Your task is to return the line containing "Task: Click the" and each line after it through the end of the entries, exactly, with no other lines.

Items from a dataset
□ □ □

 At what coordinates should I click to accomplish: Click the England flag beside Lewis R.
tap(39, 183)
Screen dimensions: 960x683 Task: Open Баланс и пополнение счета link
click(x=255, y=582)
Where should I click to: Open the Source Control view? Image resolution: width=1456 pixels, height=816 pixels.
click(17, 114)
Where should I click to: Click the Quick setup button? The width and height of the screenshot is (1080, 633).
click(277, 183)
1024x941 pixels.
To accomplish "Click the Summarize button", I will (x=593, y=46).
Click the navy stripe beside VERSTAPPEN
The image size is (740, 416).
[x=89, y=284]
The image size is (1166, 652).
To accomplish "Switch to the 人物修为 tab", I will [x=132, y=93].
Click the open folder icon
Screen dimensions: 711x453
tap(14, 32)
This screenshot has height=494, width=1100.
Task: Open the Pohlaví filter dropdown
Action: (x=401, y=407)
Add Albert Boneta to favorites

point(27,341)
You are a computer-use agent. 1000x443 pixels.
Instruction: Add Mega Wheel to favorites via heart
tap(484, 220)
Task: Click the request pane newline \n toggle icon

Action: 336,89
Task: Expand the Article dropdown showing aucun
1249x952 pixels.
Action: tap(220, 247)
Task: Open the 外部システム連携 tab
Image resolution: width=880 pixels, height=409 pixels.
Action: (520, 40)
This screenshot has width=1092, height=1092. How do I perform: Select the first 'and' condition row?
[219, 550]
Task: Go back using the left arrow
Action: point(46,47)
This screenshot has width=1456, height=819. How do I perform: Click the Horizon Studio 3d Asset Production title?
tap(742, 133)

□ □ □

:: WRITTEN ANSWER ::
Task: Click the request pane newline \n toggle icon

Action: 336,89
Task: Expand the Article dropdown showing aucun
1249x952 pixels.
Action: tap(220, 247)
Task: Open the 外部システム連携 tab
Image resolution: width=880 pixels, height=409 pixels.
Action: (520, 40)
This screenshot has width=1092, height=1092. How do I perform: Select the first 'and' condition row?
[219, 550]
Task: Go back using the left arrow
Action: point(46,47)
This screenshot has width=1456, height=819. How do I perform: Click the Horizon Studio 3d Asset Production title?
tap(742, 133)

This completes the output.